Most first-time brand work fails in the same way. The founder spends a weekend in Figma making a logo, picks colors from whatever's trending, and ships something that looks fine in isolation and falls apart the moment it has to live next to a product, a CTA, and an email. The fix is not a better logo. The fix is a method. Here is the one we use at Brand Identity Kit — five steps, about forty-five minutes once you've done it twice, and an outcome that holds up across surfaces.

Start with the audience, not the logo

Every brand decision is a function of who you're talking to. The fastest way to a coherent identity is to write that down before you open a design tool. One sentence: who is this for, what do they already believe, and what do they want to feel when they see this brand the first time?

Run that sentence through an LLM and ask for three competing visual directions — calm and editorial, bold and confident, playful and warm — each with the one core feeling each direction is reaching for. Pick the direction. Don't pick two. The whole method downstream collapses if you keep both.
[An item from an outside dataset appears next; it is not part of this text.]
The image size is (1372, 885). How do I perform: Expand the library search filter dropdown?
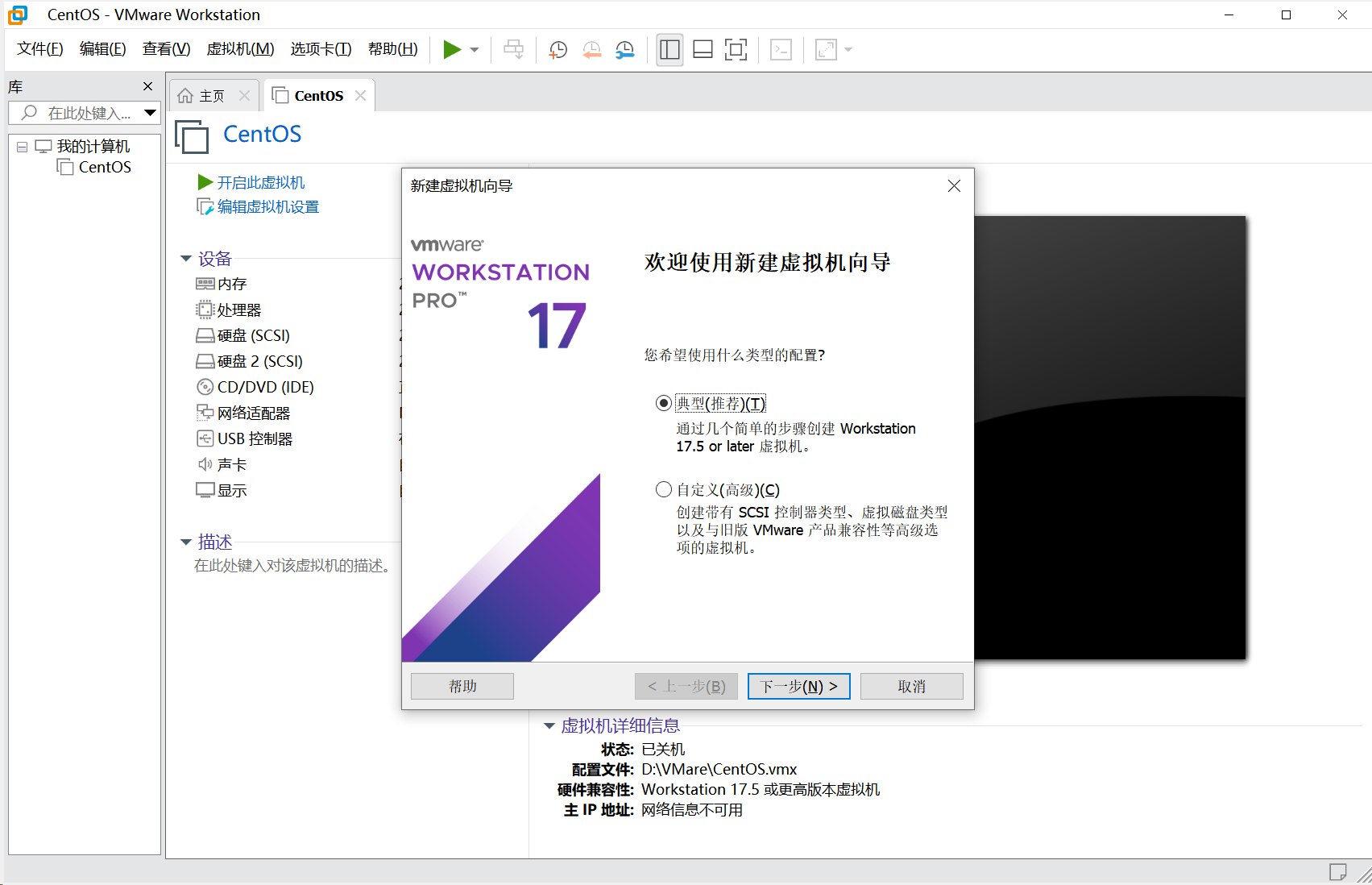pyautogui.click(x=150, y=113)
Pick a palette from a mood board

Color is the fastest signal a brand sends. It's also where AI is genuinely useful — the eyedropper, not the artist. The Mood Board Method gives you a palette in three moves instead of a weekend of swatches.

Choose two fonts and stop

Most brand-killing decisions happen at typography. The rule is simple: pick one display family and one body family, and treat that as the brand. Two families. Maximum. Don't add a third for headlines, don't pull a script for the logo, don't borrow a serif for the footer.
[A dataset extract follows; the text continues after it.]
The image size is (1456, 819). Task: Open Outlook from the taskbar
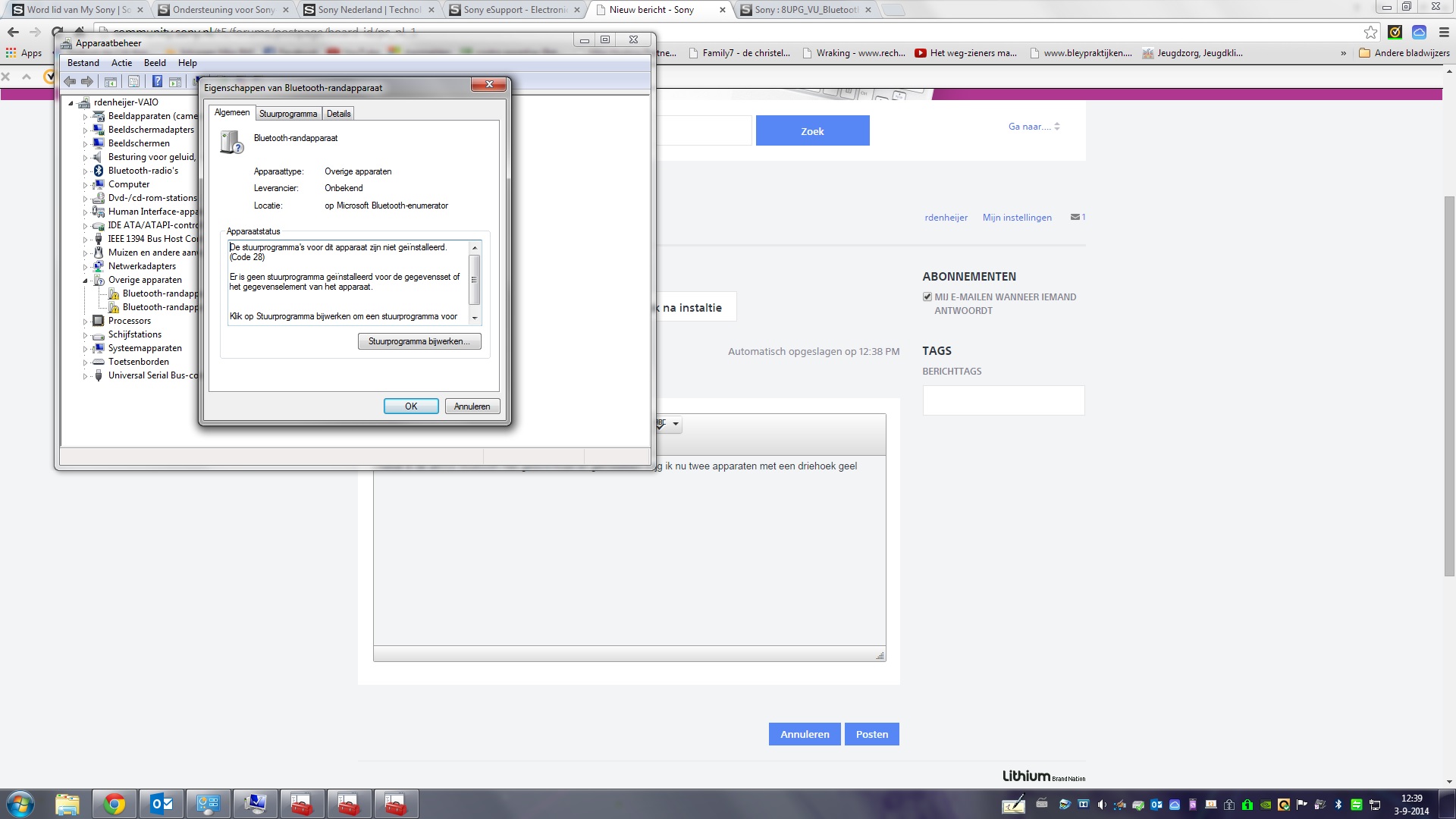coord(162,804)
If you can't decide between two display options, the tiebreaker is always the body face. Whatever pairs more honestly with the body type wins. Type pairings live or die on the body — readers spend 95% of their time looking at paragraphs.

Sketch the mark

Now you can think about the logo. With audience, palette, and type locked, the mark is mostly a matter of execution — you're translating decisions you've already made, not making new ones. Generate fifteen rough directions in an AI image tool, pick the three that feel closest to the feeling sentence, and redraw the chosen one yourself in vector. The redraw is what makes it ownable.

The mark is not the brand. The system is the brand. The mark is what the system pins to.

Andrew Lane

Lock it into a system

The last step is where most identities fall apart. Decisions made in isolation don't compose. So before you ship, define five surfaces and apply the identity to all five: the homepage hero, a product card, an email header, a social post, and a presentation slide. If the identity holds up across the five, you have a brand system. If three look great and two are weird, the system isn't done yet — the failure point will tell you which token to fix.

The mechanical version of that system is a brand pack — a single JSON file the rest of your stack reads from. Colors, fonts, variant dials. If the data layer holds the brand, the surfaces stay in sync automatically. A brand pack for this article would look something like:

{
  "id": "your-brand",
  "name": "Your Brand",
  "colors": {
    "primary": "#A5205B",
    "paper": "#FAF4F7",
    "ink": "#1A0A14"
  },
  "fonts": {
    "display": "Poppins",
    "body": "Inter"
  },
  "variants": {
    "scheme": "light",
    "density": "comfortable"
  }
}

Forty-five minutes is the target once the method is in your hands. Your first run will take longer; that's fine. The point isn't speed — the point is repeatability. Brand identity stops being a creative weekend and starts being a workflow you can run any time you spin up a new project.